A query executes concurrently to atomically increment some counters with an aggregate numeric value:
WITH data (
id,
delta
) AS (
VALUES(1,1.2),(2,2.0),(2,0.5)
), agg_data AS (
SELECT
id::bigint,
SUM(delta::numeric) AS sum_delta
FROM
data
GROUP BY
id
ORDER BY
id
)
UPDATE
counters
SET
val = counters.val + agg_data.sum_delta
FROM
agg_data
WHERE
counters.id = agg_data.id;
The order of the id
column in the CTE agg_data
is set, but the UPDATE statement does not follow it and is updating rows in counters
in arbitrary order, which causes deadlocks. Unfortunately, ORDER BY is not supported in UPDATE (wondering if there is a reason for that).
While I could add a sub query which would SELECT FOR UPDATE
, it feels like I'm over complicating things:
WITH data (
id,
delta
) AS (
VALUES(1,1.2),(2,2.0),(2,0.5)
), agg_data AS (
SELECT
id::bigint,
SUM(delta::numeric) AS sum_delta
FROM
data
GROUP BY
id
ORDER BY
id
), locked_counters AS ( -- add this part to lock in sequential order
SELECT
FROM
counters
WHERE
id
IN (SELECT id FROM agg_data)
ORDER BY
id
FOR NO KEY UPDATE)
UPDATE
counters
SET
val = counters.val + agg_data.sum_delta
FROM
agg_data
WHERE
counters.id = agg_data.id;
Considering that my counters
table could be very big and this query needs to be fully optimized for efficiency and integrity - is there a better way to go about this?
Sadly, there is no ORDER BY
for UPDATE
. We have to take explicit row-level locks with one of the SELECT FOR UPDATE
family of tools.

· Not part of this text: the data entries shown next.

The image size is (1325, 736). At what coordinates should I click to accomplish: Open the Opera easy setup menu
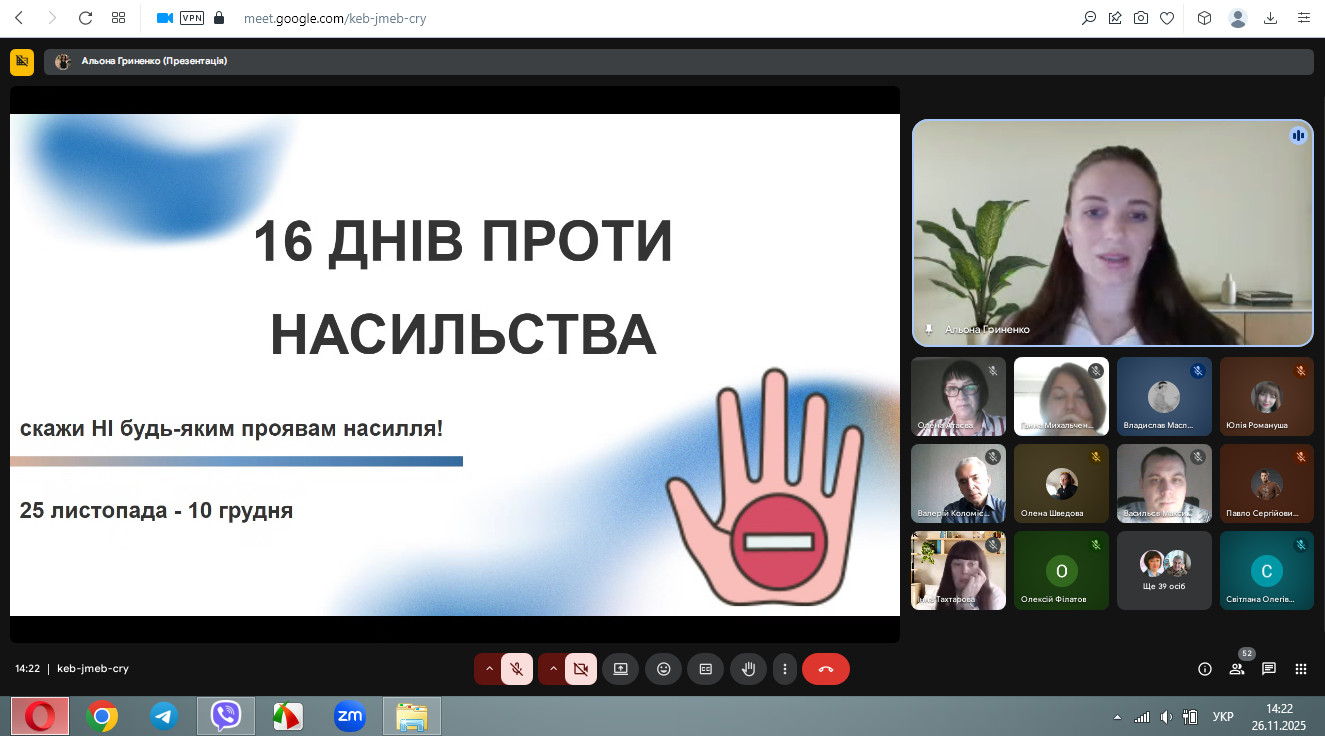click(x=1303, y=18)
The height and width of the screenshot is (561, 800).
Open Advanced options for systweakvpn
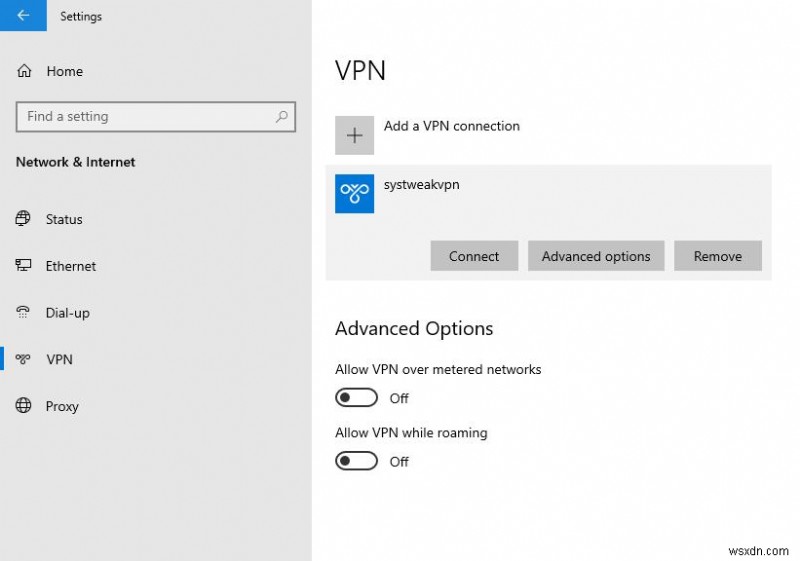tap(596, 256)
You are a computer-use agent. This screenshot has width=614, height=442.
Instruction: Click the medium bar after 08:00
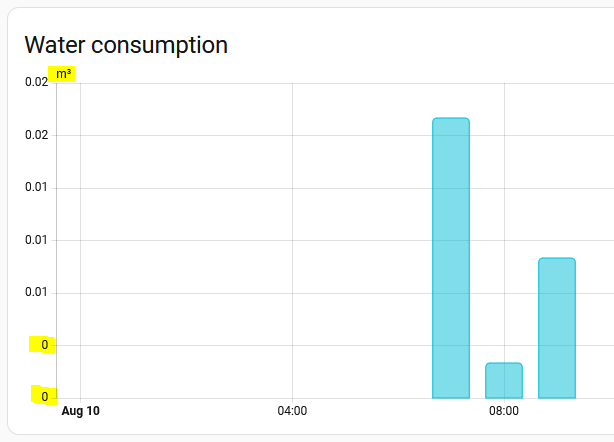[x=557, y=328]
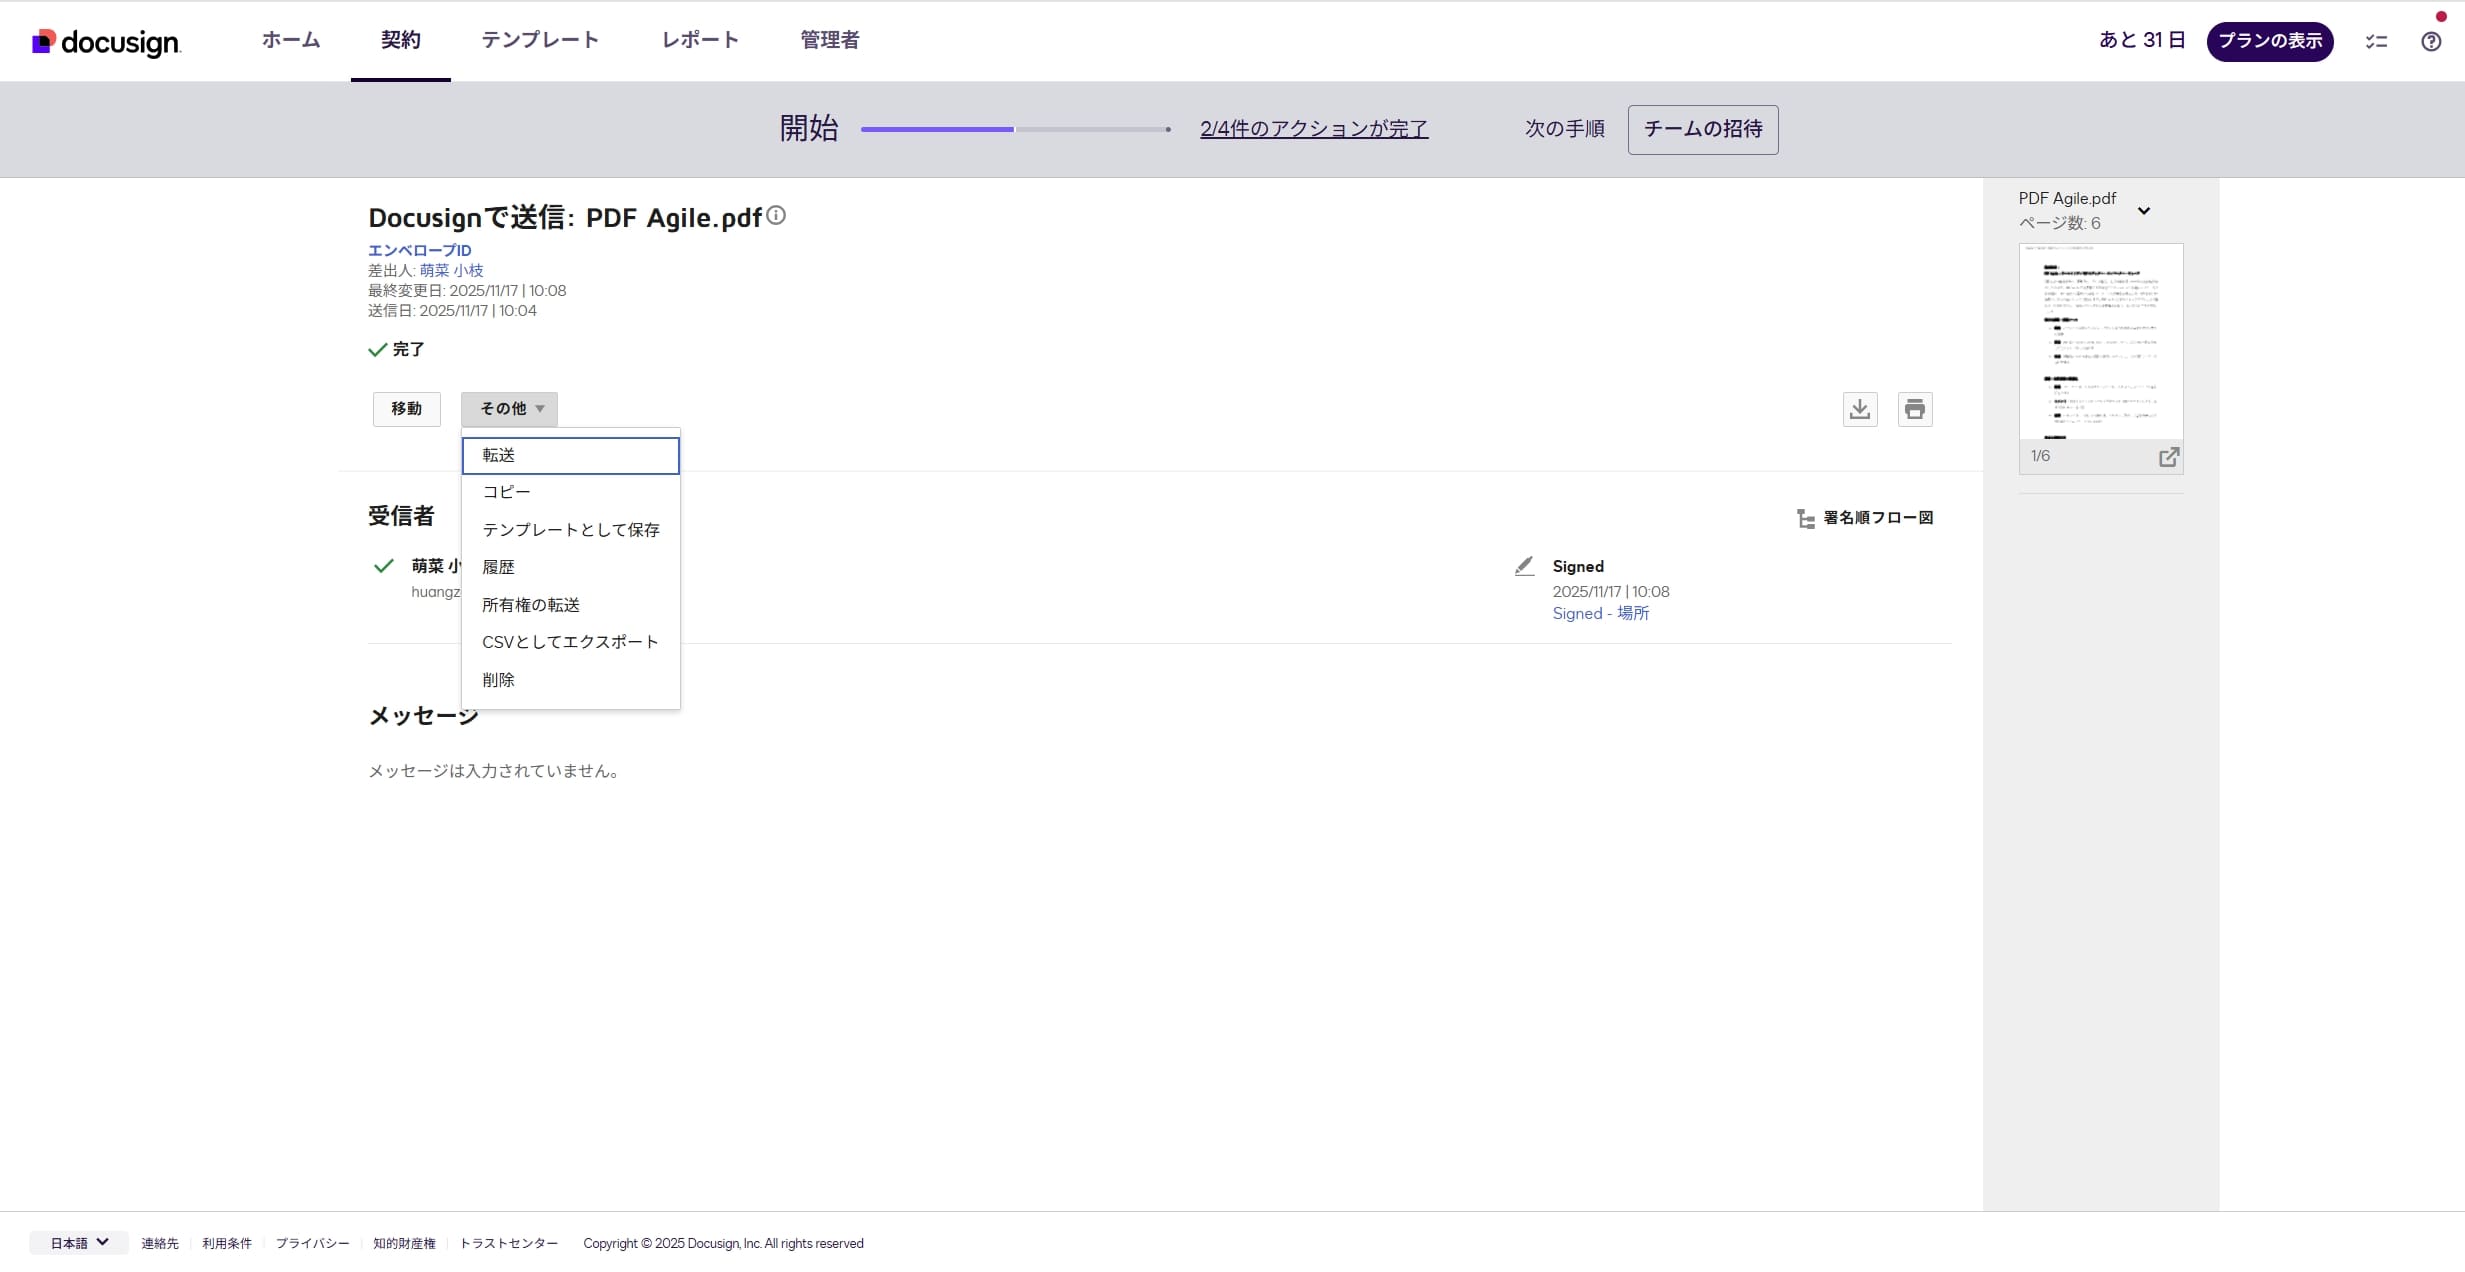
Task: Open the 2/4件のアクションが完了 link
Action: pos(1313,128)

And FOR NO KEY UPDATE
after ORDER BY
in a separate CTE seems like the best choice. You are on the right track.
Since ...
this query needs to be fully optimized for efficiency and integrity
I have a couple of suggestions:
WITH data (id, delta) AS (
VALUES (null::bigint, null::numeric) -- ①
UNION ALL
VALUES (1,1.2), (2,2.0), (2,0.5)
)
, agg_data AS ( -- ②
SELECT d.*
FROM (
SELECT id, sum(delta) AS sum_delta
FROM data
GROUP BY id
ORDER BY id -- optional
) d
JOIN counters USING (id) -- ③
ORDER BY id
FOR NO KEY UPDATE OF counters -- ②
)
UPDATE counters c
SET val = c.val + a.sum_delta
FROM agg_data a
WHERE c.id = a.id;
① Don't let input values default to some data type, only to cast them later. That's wasted effort (with the potential of introducing rounding errors). Instead, cast input to the right type immediately. You could do that by casting values of the first (or any) row in the VALUES
expression:
VALUES (bigint '1', numeric '1.2'), (2,2.0), (2,0.5)
That may be inconvenient as it forces you to edit your input. The next best thing is something like I did above. Then you have an immutable, leading row of null
values of the right data types forcing the rest of the set to fall in line. The dummy row is eliminated automatically in the subsequent join. For details, see:
② You had a CTE agg_data
to materialize the result of the aggregate, and another CTE locked_counters
to take row locks in order. You can do both in a single CTE. However, quoting the manual:
Currently,
FOR NO KEY UPDATE
,FOR UPDATE
,FOR SHARE
andFOR KEY SHARE
cannot be specified withGROUP BY
.
Postgres would raise an exception before it realizes that locks are not applicable for that derived table anyway. A shortcoming, but we can work around it with FOR NO KEY UPDATE OF counters
.
③ JOIN
is typically faster than IN (SELECT ...)
. IN
tries to fold duplicate from the subquery. After GROUP BY id
, there cannot be any dupes, but Postgres would not know and still follow a more expensive code path.
Also, the JOIN
immediately removes input rows without match in the target, which can be a notable gain if there are many.
In theory this should be a bit faster. You'll have to test.